7 simple KPI’s to track financial performance

Key Performance Indicators (KPI’s) are metrics that enable you, as the business owner, as well as your trusted management team, to have insight into the performance of your business based on accurate facts, figures and trends.

Why are KPI’s important?

They are essential tools that show areas of strength and weakness and not only highlight if you are on the road to success or not, they also assist in helping you make better decisions for the future of your business. Read more on our handy help sheet: FAQ – KPIS’s to track financial performance KPI’s can come in all shapes and sizes and don’t always just relate to financial matters. For example, there are KPI’s that measure how successful your marketing is and your sales process as well as KPI’s to understand your customers and to test the effectiveness of your operational procedures. This article though focuses on Key Performance Indicators for measuring financial performance.

Knowing what your end goal is

There literally are hundreds of KPI’s that can be used to track financial performance. That’s why it is important is to understand the business objectives first and in turn this then helps relate the relevant KPI to the business objective. After all there is no point reporting on something that is of little or no interest to overall goals.
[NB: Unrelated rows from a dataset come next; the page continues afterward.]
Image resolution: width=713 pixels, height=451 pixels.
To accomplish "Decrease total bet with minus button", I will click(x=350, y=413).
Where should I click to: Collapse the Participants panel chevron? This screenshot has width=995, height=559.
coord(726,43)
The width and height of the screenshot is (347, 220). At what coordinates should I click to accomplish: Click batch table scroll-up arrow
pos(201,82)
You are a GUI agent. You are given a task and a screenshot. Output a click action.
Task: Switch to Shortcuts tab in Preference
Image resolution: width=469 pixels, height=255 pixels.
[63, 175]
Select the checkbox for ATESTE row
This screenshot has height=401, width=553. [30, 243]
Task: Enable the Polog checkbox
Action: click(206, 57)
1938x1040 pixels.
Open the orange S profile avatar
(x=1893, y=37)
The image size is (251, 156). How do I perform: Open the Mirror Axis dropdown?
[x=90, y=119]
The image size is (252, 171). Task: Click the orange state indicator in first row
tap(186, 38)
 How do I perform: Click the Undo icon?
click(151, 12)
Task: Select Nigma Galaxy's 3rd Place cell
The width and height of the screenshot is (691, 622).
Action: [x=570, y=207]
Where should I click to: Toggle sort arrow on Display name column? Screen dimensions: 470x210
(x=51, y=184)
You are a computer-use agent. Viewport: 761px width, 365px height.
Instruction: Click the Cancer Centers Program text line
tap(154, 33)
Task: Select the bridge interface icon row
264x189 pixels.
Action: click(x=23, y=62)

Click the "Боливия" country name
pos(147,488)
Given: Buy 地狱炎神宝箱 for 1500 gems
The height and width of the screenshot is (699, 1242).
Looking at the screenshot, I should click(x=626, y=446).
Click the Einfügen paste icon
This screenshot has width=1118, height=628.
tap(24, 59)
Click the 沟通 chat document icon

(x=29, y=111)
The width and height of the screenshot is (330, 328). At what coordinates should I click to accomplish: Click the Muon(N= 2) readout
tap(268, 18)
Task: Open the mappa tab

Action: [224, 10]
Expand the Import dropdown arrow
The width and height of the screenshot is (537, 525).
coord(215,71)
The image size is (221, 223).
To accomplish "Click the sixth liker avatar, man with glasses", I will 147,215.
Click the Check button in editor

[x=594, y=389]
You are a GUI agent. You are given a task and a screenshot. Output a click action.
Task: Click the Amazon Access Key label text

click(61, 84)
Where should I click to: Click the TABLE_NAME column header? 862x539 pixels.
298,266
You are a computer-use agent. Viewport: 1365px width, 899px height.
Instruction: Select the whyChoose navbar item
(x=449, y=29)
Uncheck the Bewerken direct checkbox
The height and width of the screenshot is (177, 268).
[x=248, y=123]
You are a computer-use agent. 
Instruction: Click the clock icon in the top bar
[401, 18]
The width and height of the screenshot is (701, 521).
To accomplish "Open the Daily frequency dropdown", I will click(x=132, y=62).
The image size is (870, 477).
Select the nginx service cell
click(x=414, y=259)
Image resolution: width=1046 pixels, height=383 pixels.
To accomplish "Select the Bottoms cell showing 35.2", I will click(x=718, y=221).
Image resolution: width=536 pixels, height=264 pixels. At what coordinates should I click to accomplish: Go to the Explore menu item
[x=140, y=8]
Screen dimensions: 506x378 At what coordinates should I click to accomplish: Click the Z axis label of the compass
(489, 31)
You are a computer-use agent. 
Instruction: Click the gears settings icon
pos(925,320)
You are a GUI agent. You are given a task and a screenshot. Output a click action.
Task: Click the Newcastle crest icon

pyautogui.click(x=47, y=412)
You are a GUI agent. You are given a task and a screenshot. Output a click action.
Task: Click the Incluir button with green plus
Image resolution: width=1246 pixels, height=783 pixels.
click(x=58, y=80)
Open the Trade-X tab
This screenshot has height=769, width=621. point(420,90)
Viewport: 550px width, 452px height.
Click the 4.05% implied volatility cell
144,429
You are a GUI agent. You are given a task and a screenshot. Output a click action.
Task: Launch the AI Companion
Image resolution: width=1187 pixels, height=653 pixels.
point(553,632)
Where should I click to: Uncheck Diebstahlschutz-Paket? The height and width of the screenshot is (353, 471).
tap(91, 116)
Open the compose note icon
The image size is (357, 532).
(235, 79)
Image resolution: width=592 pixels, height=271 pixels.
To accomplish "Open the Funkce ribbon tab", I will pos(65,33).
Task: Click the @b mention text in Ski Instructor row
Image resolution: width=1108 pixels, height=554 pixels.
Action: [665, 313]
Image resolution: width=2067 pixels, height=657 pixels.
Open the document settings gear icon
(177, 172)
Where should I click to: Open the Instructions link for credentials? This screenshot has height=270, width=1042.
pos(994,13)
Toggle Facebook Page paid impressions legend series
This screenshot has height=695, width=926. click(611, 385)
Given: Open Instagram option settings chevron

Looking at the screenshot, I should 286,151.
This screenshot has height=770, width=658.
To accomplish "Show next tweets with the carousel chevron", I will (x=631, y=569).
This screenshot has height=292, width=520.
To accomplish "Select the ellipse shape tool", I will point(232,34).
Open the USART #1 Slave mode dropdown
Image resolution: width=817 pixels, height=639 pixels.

Accessing and deciphering the data

Many businesses have one of two problems: 1) Either, they don’t have enough data available to make the calculations for the KPI’s they need. This comes down to creating better systems to provide this data. 2) Or, they have the problem where they have so much data and calculate so many KPI’s that they don’t know which to focus on. This comes down to being more strategic. Understand your end goal and select a handful (between 5 and 10) KPI’s that can be reported on and analysed regularly and consistently.

Which KPI’s to choose?

Here are 7 basic KPI’s that can be obtained easily from the information on your monthly or annual Profit and Loss and Balance Sheet. For doctors and dentists they will be a good starting point to understanding your financial performance.

Cumulative Income Year to Date (YTD)

A KPI that measures the income earned from the start of the financial year to the date in which the report is generated
  • This KPI can be compared to the Cumulative Income YTD at the same month in the previous year to gauge annual growth.
  • This KPI can also be mapped against total annual target income to ensure you are on track to meet target.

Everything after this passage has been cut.